The Dodge was only about $5,000 more than I paid for my Crew Max five years ago, so I didn't really consider it to be much of a price premium (but the Crew Max is an expensive truck). Hopefully my experience with the Tundra was a fluke, but I wanted to share some info with those who are considering pushing the upper towing limits of the truck.


----------



## hoosier steve (Apr 10, 2012)

I thought my 2004 F150 FX4 would be plenty enough also with a 9900Lb. tow rating, but it's the GCWR that gets you. My outback 2012 312BHS weighs 7791 according to CAT scales, add the truck and I only have about 1400lbs. to spare. Add gear, kitchen stuff, bikes, coolers, people in the truck not to mention if you have to bring a tank of water, and you will be over in a 1/2 ton. If you have an accident and you are over the GCWR, insurance will not pay. whether you were aware you were over or not....it's your responsibility. Just sharing what I have found out, I am shopping for a 3/4 ton to be safe on the road with my family, and others.


----------



## 4 In Virginia (Jan 8, 2012)

hoosier steve said:


> I thought my 2004 F150 FX4 would be plenty enough also with a 9900Lb. tow rating, but it's the GCWR that gets you. My outback 2012 312BHS weighs 7791 according to CAT scales, add the truck and I only have about 1400lbs. to spare. Add gear, kitchen stuff, bikes, coolers, people in the truck not to mention if you have to bring a tank of water, and you will be over in a 1/2 ton. If you have an accident and you are over the GCWR, insurance will not pay. whether you were aware you were over or not....it's your responsibility. Just sharing what I have found out, I am shopping for a 3/4 ton to be safe on the road with my family, and others.

- Collected material:
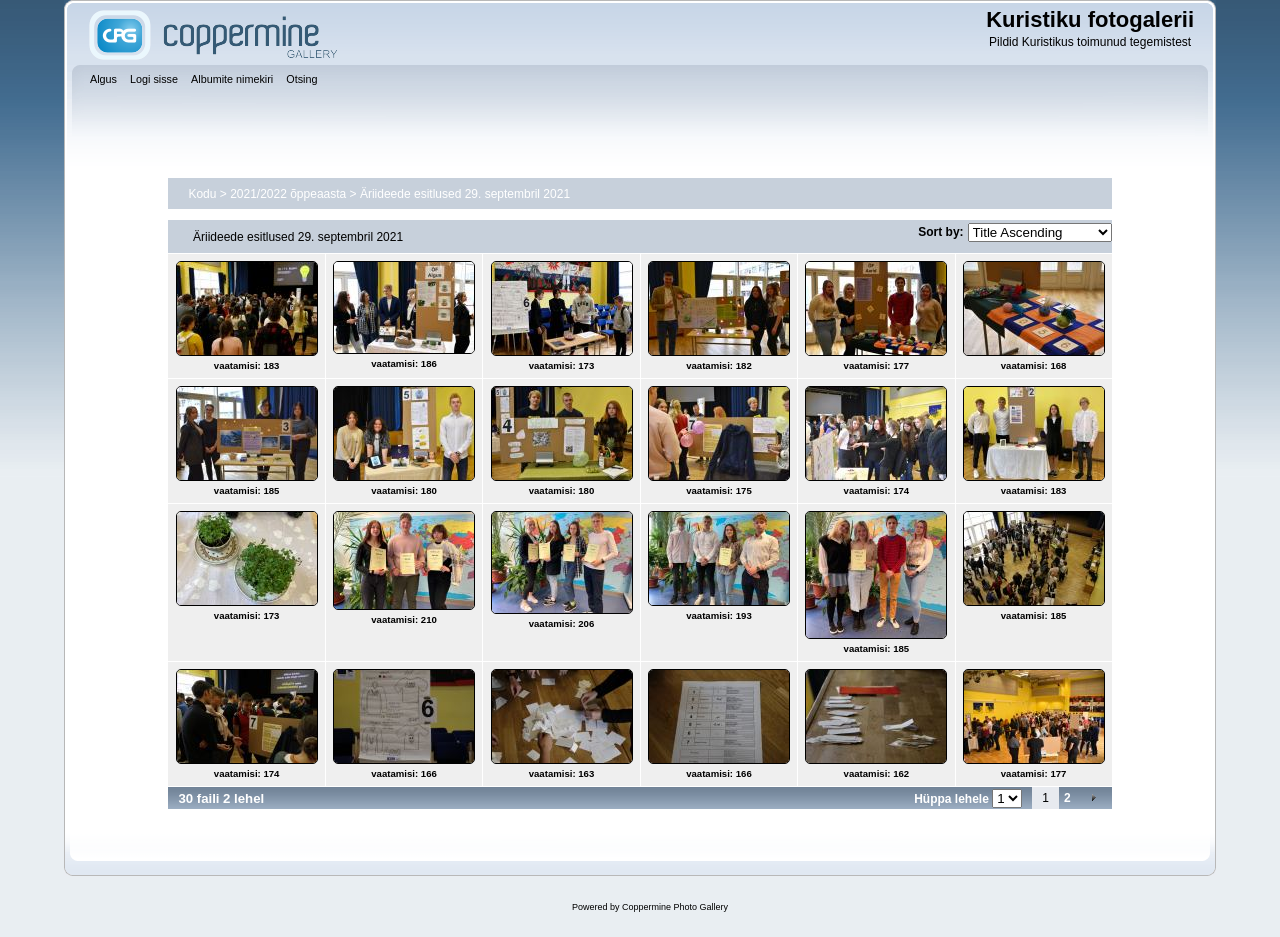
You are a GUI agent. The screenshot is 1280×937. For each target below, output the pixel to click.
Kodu (202, 194)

- Task statement: For each statement about the forum thread on towing, answer yes or no according to whether it agrees with the thread, and quote the deciding words. 1. The Outback 2012 312BHS weighed 7,791 on CAT scales. 2. The Dodge cost about $10,000 more than the Crew Max. 3. hoosier steve is shopping for a 1/2 ton truck. The listing has no connection to the forum thread about towing.

- Task answer:
1. Yes: "My outback 2012 312BHS weighs 7791 according to CAT scales"
2. No: "The Dodge was only about $5,000 more than I paid for my Crew Max five years ago"
3. No: "I am shopping for a 3/4 ton to be safe on the road"